**WHAT YOU HAVE TO DO:** Reproduce the records below exactly, leaving their images out.
----- DATA EXTRACTS -----
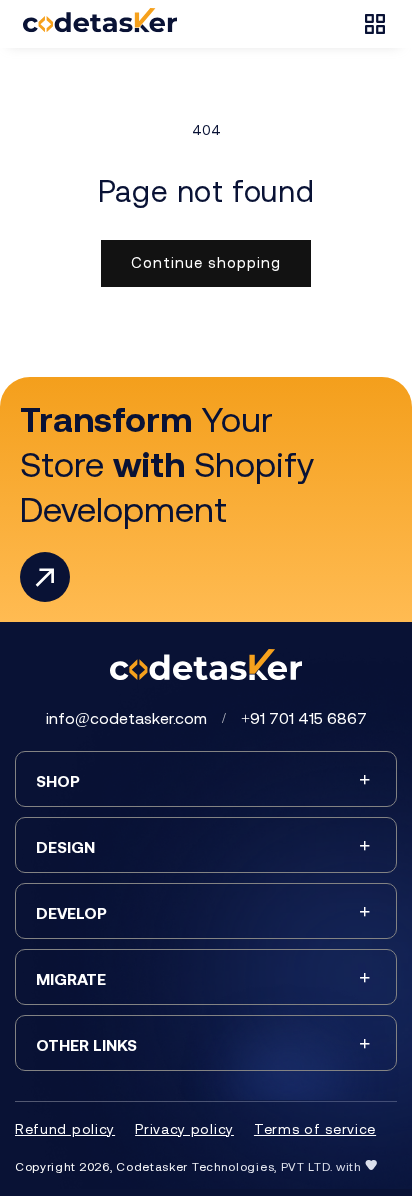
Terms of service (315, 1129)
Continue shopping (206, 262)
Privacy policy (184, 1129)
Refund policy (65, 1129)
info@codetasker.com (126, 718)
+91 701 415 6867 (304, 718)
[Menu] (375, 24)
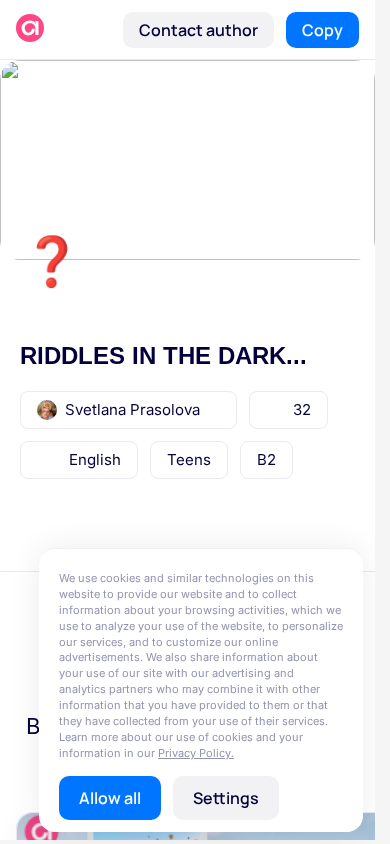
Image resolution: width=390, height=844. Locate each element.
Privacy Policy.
-----
**ANSWER FOR THIS EXERCISE:**
Terms of service (315, 1129)
Continue shopping (206, 262)
Privacy policy (184, 1129)
Refund policy (65, 1129)
info@codetasker.com (126, 718)
+91 701 415 6867 (304, 718)
[Menu] (375, 24)
Image resolution: width=390, height=844. Locate each element.
Privacy Policy.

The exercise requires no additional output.